I turned this bit of information over in my mind. To be sure, I could not at the moment make anything of it apropos of the case in hand, but afterwards I was to remember it under somewhat startling circumstances.

"So you see, sir," the detective continued, "every point you made was met, and in our opinion, frankly and sufficiently met. Nothing was found which could possibly justify an arrest, and unless unfavourable reports are received from the New York police, the case against Mr. Wildred will have to be dropped. The inspector is having an interview with him to-night, and doubtless some details with which we, in enforcing our search-warrant, had no concern will be satisfactorily cleared up. I mean to say, details relating to the American gentleman, his ring, and his departure for the States.

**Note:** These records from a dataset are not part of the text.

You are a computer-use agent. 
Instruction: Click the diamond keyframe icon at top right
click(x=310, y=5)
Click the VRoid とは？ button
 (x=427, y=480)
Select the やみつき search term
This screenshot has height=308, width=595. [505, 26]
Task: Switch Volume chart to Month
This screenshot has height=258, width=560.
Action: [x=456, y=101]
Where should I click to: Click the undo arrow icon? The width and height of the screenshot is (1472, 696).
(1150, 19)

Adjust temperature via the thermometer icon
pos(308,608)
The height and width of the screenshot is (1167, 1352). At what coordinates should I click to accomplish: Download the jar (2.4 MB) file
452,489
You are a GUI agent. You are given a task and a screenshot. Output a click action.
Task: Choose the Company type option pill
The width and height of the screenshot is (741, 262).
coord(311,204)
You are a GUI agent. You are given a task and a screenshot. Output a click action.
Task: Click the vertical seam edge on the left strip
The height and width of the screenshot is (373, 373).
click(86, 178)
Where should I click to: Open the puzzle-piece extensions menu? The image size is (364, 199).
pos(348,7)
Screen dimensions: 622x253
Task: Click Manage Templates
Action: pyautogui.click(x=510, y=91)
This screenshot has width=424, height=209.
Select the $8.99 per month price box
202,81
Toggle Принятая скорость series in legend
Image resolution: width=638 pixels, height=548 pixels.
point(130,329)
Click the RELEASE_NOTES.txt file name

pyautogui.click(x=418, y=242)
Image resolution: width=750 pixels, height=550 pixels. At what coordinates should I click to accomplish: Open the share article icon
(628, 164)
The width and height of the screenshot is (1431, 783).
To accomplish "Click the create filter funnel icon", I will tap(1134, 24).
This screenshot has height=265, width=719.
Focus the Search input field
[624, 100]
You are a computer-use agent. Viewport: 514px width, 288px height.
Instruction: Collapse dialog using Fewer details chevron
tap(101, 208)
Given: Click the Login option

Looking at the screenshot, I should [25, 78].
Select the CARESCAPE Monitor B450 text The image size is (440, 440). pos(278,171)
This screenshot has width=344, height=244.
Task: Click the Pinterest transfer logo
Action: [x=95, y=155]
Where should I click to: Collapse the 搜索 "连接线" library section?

Should we hear from New York that he has not returned, why of course, in spite of appearances at the House by the Lock and failure of circumstantial evidence, suspicion will be renewed again."

There was absolutely nothing more to be said. Deep as was my chagrin, I held my tongue as to my opinion of the way affairs had been managed, and parted with the young detective with apparent nonchalance.

Naturally, I slept little during the night, and was awake even before the early knock which sounded at my door.

"Two cablegrams for you, sir," said the waiter, when I had bidden him come in.